Methodists call for Millennium Development Goals action

By agency reporter
September 25, 2010

The Methodist Relief and Development Fund (MRDF) is urging leaders of rich countries to follow through on the pledges made at the recent Millennium Development Goals Summit in New York.

The summit reviewed progress made so far towards the goals. While some are on track to be met, such as the goals to halve world poverty by 2015, increase school enrolment and improve health, there is still a huge amount of work to be done on others.

For example, MRDF points out, hundreds of thousands of women are still dying in childbirth every year – the UN goal is to cut maternal deaths by three quarters by 2015.

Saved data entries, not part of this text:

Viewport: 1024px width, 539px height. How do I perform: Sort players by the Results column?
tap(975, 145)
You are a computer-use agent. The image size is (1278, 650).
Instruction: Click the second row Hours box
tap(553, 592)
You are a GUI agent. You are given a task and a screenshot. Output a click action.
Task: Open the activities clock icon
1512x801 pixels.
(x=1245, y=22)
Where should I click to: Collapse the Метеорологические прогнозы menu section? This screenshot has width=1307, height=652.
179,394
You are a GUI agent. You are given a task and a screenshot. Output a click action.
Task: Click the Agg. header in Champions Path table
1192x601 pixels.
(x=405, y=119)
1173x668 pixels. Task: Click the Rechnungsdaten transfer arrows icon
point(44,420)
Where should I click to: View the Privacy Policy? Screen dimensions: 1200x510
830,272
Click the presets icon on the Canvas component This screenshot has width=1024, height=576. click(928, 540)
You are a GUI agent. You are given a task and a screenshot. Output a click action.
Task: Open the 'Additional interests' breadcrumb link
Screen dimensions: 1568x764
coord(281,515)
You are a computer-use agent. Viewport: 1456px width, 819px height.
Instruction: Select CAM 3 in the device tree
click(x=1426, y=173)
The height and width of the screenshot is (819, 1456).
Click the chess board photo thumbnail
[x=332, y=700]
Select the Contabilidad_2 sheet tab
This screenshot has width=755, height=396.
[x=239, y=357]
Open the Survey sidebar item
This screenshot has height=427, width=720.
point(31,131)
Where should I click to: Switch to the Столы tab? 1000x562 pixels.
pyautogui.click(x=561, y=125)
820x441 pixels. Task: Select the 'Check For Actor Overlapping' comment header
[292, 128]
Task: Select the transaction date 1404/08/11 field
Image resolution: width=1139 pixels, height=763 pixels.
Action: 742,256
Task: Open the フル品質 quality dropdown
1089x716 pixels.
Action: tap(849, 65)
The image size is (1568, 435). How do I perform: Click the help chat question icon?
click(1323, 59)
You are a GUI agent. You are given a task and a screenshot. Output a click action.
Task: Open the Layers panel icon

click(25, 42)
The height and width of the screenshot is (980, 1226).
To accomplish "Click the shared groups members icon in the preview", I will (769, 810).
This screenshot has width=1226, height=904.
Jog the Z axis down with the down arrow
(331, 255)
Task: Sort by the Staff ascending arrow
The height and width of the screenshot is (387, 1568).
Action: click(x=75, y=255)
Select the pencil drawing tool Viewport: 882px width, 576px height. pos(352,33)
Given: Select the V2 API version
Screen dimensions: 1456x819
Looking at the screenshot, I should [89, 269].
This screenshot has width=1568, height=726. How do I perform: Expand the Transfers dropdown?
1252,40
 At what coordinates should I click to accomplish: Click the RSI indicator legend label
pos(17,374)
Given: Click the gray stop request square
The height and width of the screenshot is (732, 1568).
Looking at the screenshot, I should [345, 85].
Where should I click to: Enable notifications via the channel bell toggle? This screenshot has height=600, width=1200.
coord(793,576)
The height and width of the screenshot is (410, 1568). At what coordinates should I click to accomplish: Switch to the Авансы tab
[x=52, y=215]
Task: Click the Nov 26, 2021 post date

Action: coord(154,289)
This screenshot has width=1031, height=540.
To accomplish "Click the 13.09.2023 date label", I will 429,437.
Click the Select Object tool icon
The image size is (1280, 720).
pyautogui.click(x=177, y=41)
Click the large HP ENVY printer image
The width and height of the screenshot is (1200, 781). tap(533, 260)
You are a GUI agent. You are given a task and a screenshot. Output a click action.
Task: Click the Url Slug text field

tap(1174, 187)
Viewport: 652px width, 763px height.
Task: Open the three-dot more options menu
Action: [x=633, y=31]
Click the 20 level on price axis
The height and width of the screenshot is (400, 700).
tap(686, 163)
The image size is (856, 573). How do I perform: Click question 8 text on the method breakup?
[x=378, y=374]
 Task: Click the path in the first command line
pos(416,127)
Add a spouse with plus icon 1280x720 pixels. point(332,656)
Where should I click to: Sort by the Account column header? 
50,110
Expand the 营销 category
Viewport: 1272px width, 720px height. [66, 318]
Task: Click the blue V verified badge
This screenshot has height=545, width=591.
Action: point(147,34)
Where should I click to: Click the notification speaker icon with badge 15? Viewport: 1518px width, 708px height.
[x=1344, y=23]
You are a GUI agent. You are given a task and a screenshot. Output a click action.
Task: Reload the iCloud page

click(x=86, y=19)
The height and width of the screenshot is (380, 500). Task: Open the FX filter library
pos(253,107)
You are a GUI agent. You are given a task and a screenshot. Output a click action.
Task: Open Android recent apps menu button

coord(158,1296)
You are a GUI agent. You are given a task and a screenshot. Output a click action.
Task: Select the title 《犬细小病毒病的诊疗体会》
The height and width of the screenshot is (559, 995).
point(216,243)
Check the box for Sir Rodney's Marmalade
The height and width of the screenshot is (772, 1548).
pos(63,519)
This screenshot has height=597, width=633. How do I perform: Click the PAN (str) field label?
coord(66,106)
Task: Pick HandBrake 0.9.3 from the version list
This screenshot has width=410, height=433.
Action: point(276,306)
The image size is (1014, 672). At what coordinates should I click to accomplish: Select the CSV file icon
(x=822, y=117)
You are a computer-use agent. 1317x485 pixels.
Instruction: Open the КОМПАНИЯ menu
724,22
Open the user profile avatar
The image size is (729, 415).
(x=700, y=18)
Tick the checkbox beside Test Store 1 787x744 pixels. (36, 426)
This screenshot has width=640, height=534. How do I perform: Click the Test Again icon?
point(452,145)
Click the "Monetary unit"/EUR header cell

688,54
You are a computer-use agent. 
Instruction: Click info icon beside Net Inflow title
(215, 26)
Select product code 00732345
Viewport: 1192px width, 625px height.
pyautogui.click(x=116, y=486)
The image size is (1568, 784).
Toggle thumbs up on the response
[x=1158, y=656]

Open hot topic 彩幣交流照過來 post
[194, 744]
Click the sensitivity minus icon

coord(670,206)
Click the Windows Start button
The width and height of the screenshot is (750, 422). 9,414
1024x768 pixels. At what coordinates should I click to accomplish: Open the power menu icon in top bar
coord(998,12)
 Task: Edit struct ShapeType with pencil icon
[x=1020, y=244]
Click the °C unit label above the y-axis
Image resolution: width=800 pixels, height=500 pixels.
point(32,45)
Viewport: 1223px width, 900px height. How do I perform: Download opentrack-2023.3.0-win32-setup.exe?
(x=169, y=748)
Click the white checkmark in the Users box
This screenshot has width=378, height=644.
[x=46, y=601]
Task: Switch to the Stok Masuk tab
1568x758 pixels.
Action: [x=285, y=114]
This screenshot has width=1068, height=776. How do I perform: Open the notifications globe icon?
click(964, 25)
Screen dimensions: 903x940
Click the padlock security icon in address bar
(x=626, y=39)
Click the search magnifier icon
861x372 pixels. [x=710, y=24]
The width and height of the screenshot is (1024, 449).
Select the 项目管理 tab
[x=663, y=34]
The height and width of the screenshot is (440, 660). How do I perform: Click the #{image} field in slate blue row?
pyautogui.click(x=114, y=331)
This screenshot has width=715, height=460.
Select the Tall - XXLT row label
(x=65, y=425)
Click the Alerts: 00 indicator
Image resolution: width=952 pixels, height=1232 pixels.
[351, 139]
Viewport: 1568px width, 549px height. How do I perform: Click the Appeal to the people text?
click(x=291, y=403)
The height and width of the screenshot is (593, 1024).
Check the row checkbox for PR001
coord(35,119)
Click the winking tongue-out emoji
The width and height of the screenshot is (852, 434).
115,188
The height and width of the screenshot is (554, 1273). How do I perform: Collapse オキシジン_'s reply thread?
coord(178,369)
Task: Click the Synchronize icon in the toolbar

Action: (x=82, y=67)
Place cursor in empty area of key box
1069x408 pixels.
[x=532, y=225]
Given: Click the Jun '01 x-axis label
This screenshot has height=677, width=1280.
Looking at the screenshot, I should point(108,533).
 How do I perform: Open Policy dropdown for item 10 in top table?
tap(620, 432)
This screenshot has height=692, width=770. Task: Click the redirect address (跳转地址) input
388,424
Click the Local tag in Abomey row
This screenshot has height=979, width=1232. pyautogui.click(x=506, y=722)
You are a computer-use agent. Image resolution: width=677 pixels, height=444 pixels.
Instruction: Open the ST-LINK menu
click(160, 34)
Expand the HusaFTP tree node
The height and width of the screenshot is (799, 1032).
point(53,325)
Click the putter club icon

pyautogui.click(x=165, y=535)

Also, while levels of poverty have fallen globally, this is mainly due to economic growth in India and China; the number of people going hungry has actually risen from 842 million to 1.02 billion over the last ten years.

The summit closed with world leaders re-committing to reach the Millennium Development Goals by 2015 and announcing new initiatives to tackle issues around women’s and children’s health.

Simeon Mitchell, MRDF campaigns director, commented: "We welcome the pledges that have been made to accelerate progress towards the Millennium Development Goals, particularly the $40 billion that has been set aside for women’s and children’s health, which is one of MRDF’s priorities."

He continued: "This is not the first time that world leaders have made promises to the millions of people living in poverty, and they don’t have a good track record of delivering on them. We only need to look back to the commitment made at the Gleneagles G8 summit in 2005 to double aid to Africa by 2010, which was quietly dropped when economic conditions got tough.

"Citizens of poorer countries deserve better. Rich nations must back up their words with action. They could start by each meeting the long-standing commitment to devote at least 0.7 per cent of gross national income to international aid.

"With one in seven people globally living in poverty, we cannot afford for our leaders to only get passionate about these issues when they are under the media gaze in the UN building. As MRDF’s partners demonstrate, what is needed to really make a difference on the ground is a sustained, long-term commitment to improving poor communities.

"We all have a part to play in this, but we hope that this summit has galvanised those in powerful positions, in particular, to do everything they can to help these goals to be achieved by 2015," said Mitchell.